CHRISTMAS CAKE ICE-CREAMS
Preparation time 15 mins plus overnight freezing
Cooking time 10 mins
- 21/2L vanilla ice-cream
- 350g fruitcake
- 1/4 cup brandy or sweet sherry
- Cooking oil spray, to grease
- 1 cup caster sugar
- 1/4 cup water
- Silver cachous, to decorate
- Put ice-cream in a large bowl and set aside for 10 minutes to soften slightly. Meanwhile, crumble cake into a separate bowl and pour over brandy.
- Fold cake crumbs into softened ice-cream, then spoon into 12 150ml freezer-proof tumblers. Freeze overnight until ice-cream is firm.
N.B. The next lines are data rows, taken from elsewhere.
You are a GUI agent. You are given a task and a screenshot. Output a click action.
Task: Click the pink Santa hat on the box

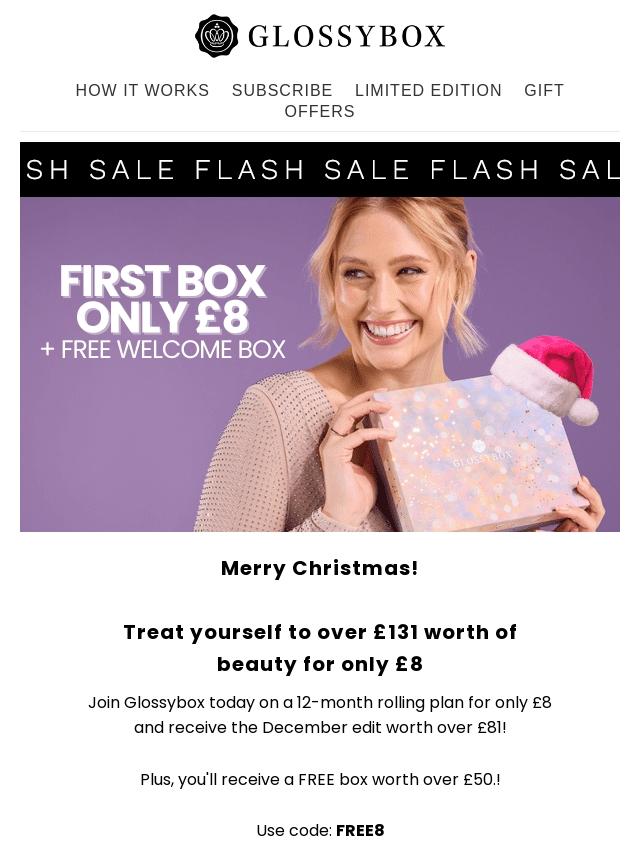coord(546,379)
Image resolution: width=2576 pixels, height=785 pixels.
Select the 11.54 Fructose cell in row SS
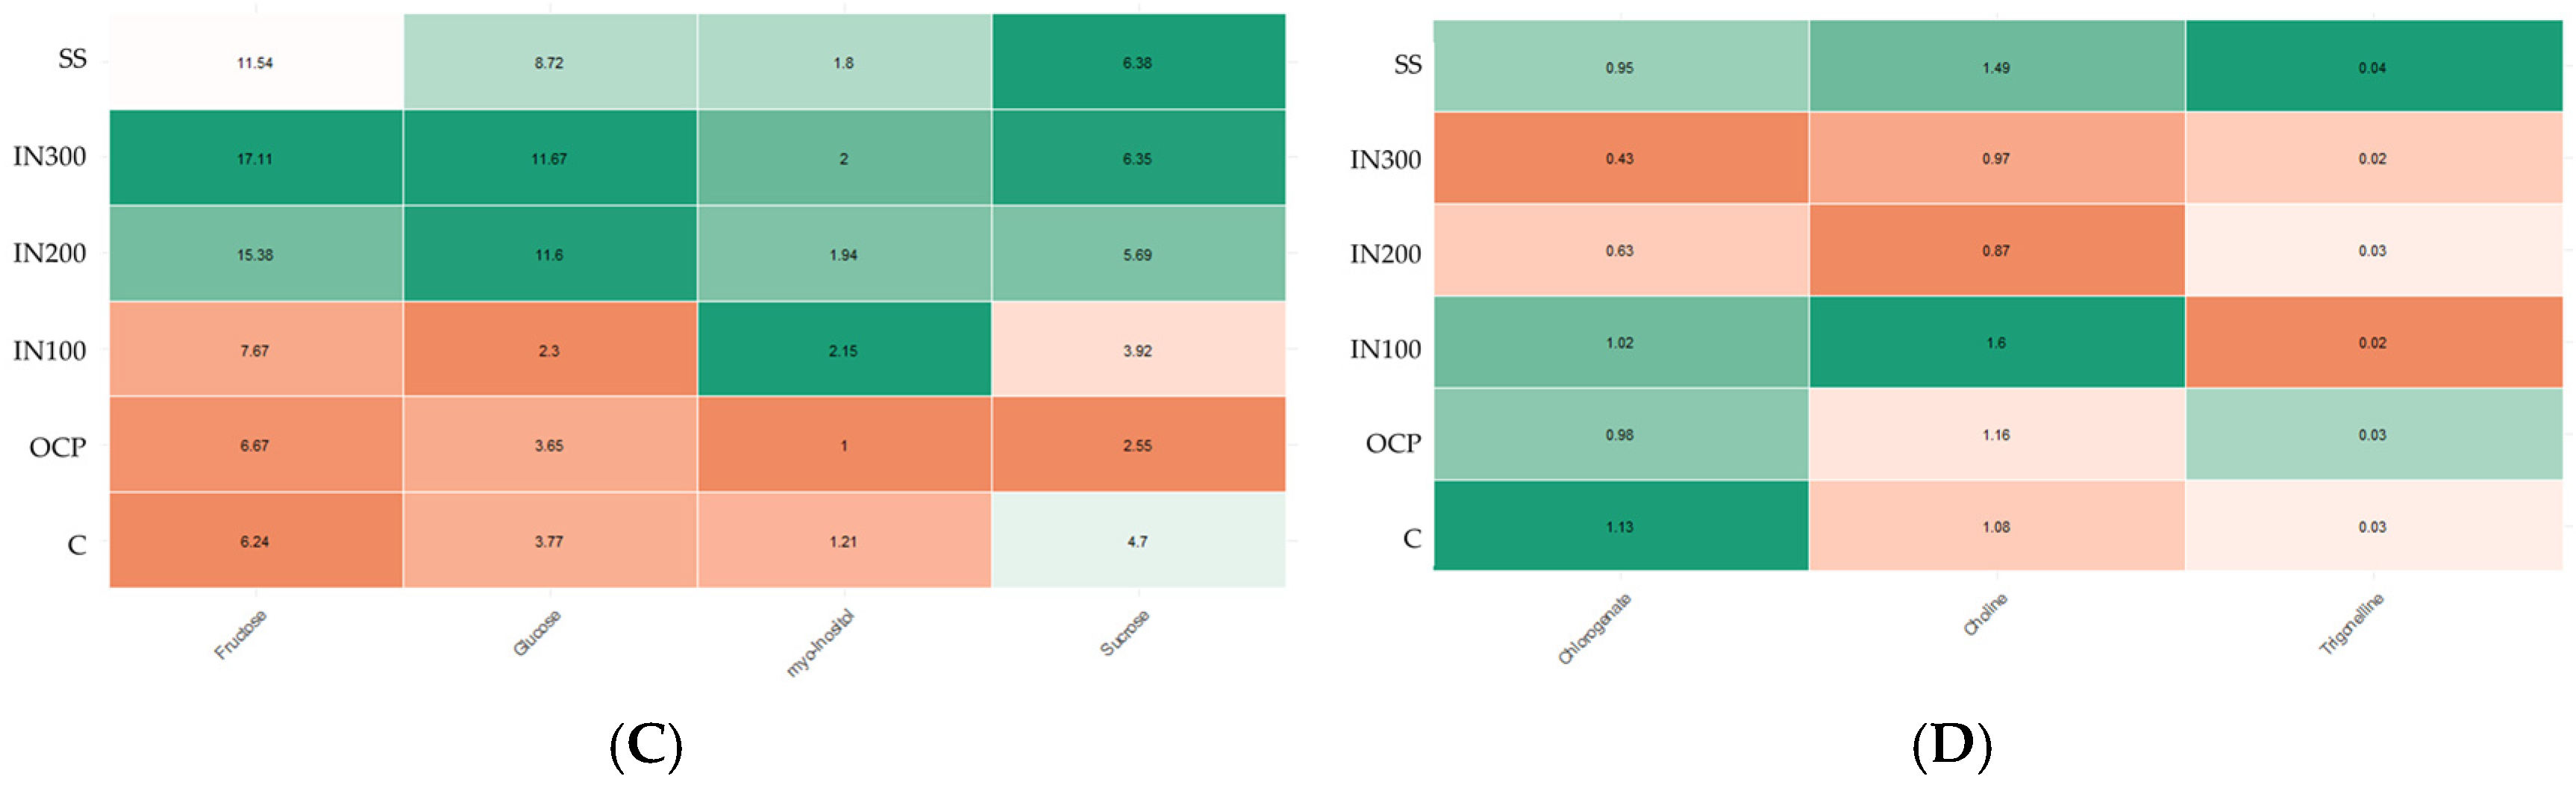pyautogui.click(x=255, y=62)
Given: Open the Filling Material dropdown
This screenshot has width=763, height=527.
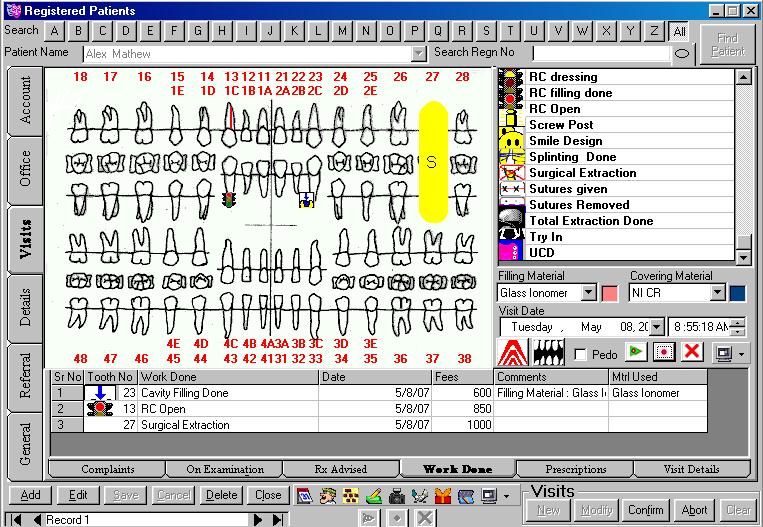Looking at the screenshot, I should [589, 293].
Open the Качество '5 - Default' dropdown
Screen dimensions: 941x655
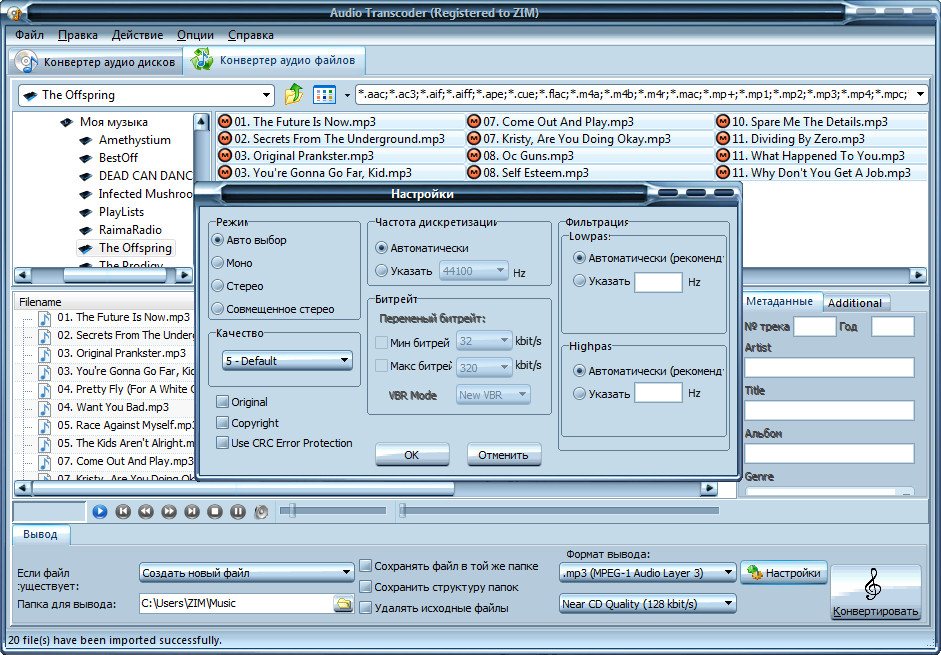pyautogui.click(x=284, y=360)
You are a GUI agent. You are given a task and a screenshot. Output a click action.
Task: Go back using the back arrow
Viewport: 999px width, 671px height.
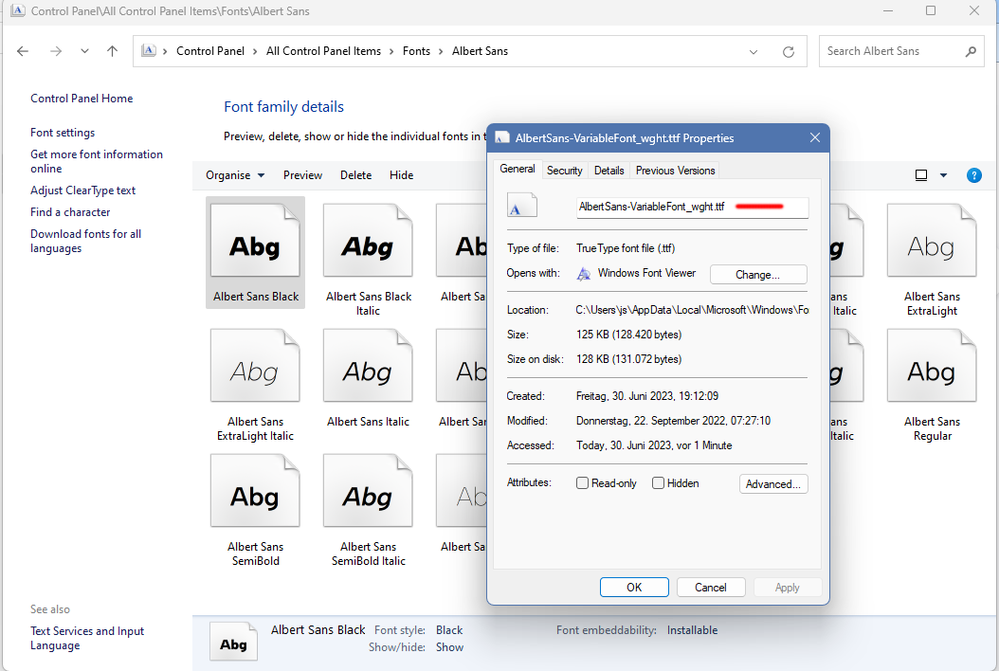[x=23, y=51]
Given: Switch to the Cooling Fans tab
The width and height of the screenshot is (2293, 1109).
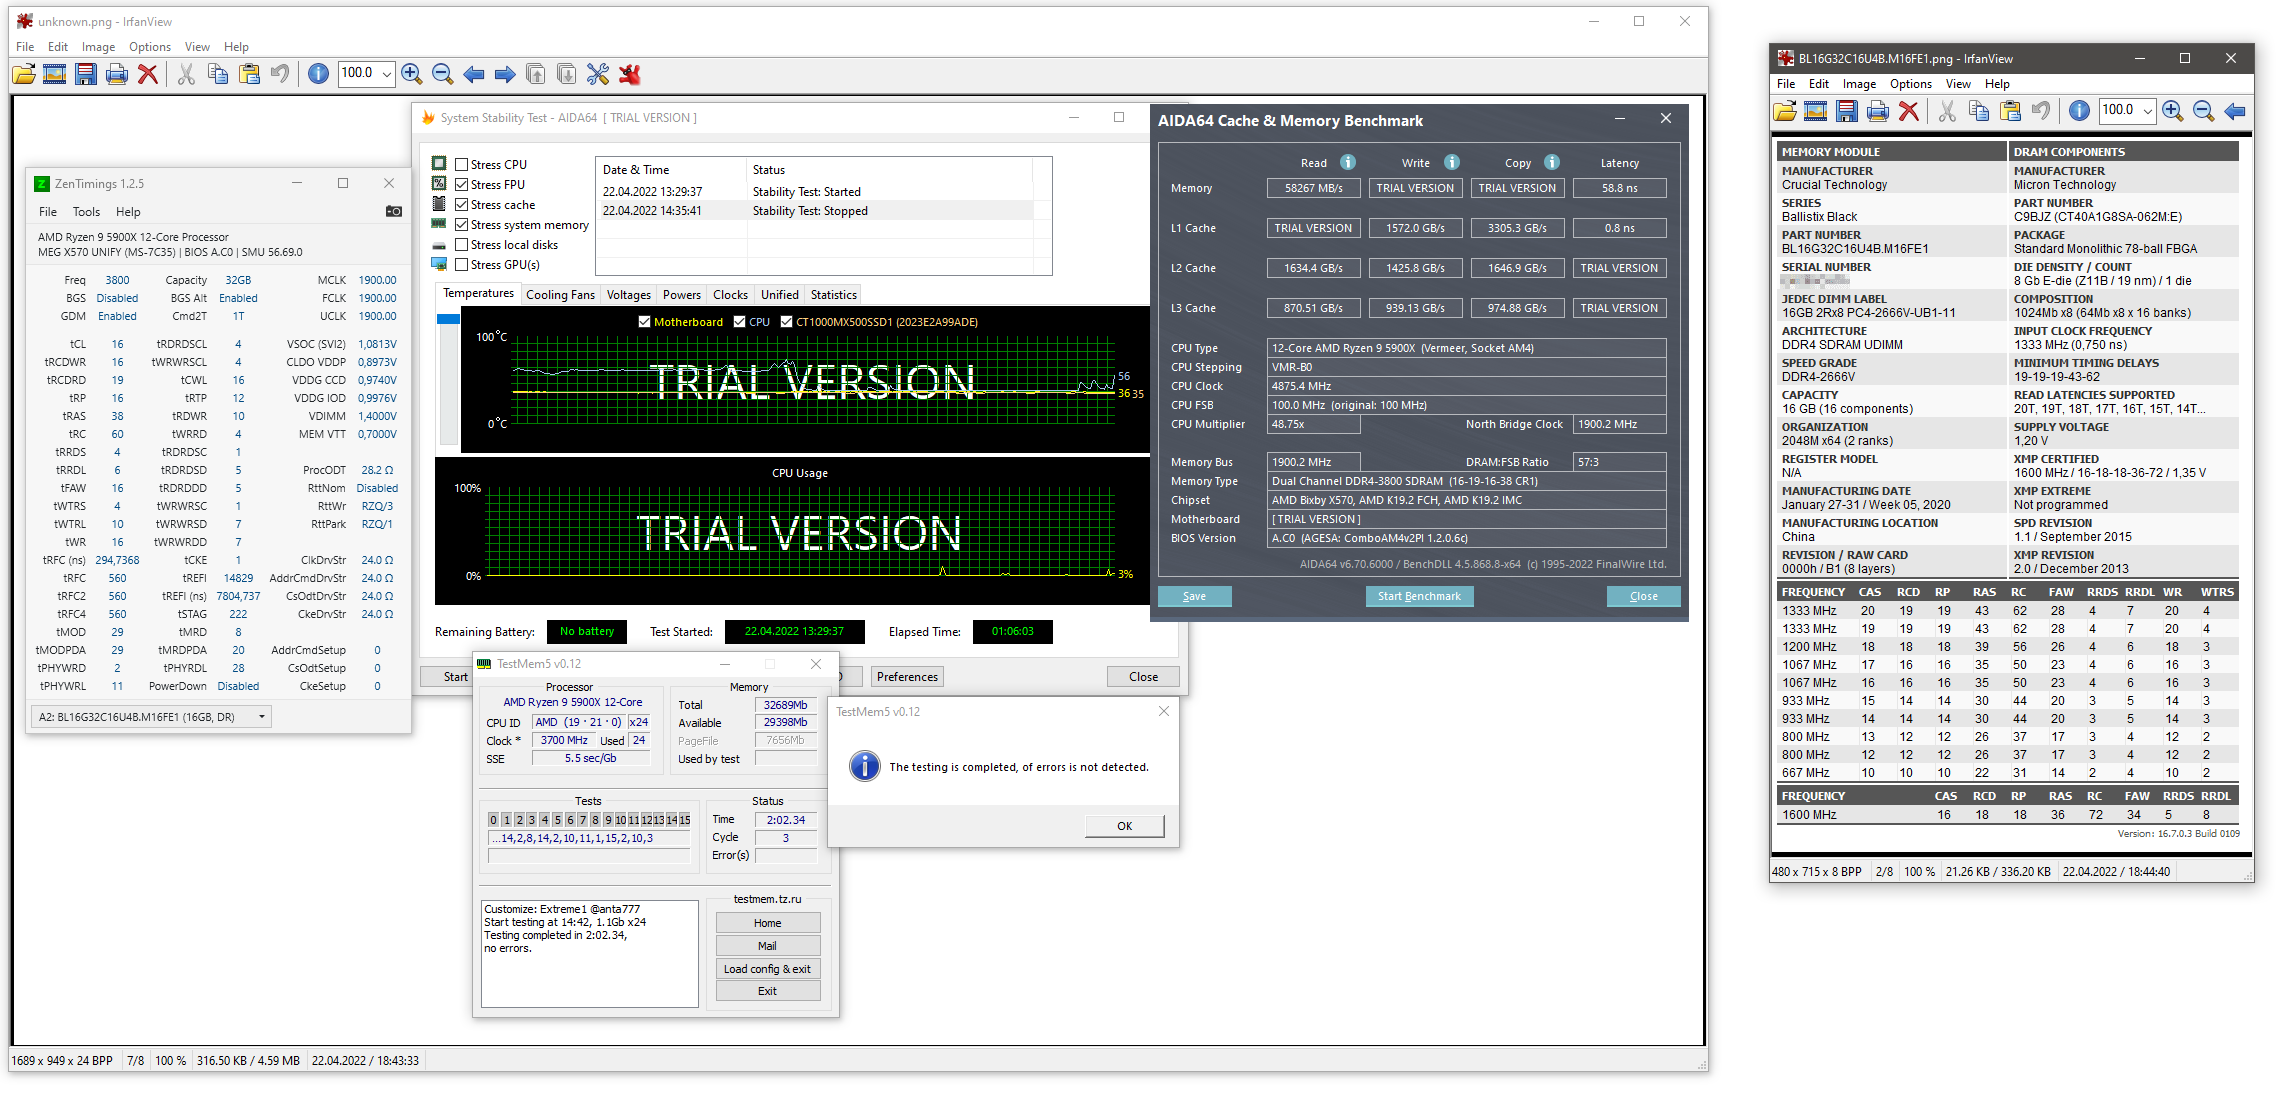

- On the day of serving, lightly grease an upside-down 24-hole mini muffin tin with cooking oil. Put sugar and water in a small frying pan over medium heat. Cook, stirring until sugar is melted. Cook for 5 minutes, without stirring, until sugar is a rich caramel colour. Set pan aside for 2 minutes until toffee is like runny honey.
- With a teaspoon, drizzle toffee over 12 raised muffin mounds in lattice fashion and set aside to harden. Once toffee has set, carefully remove.
- Remove ice-creams from freezer and top each with a toffee crown, then decorate the inside of crowns with cachous and serve.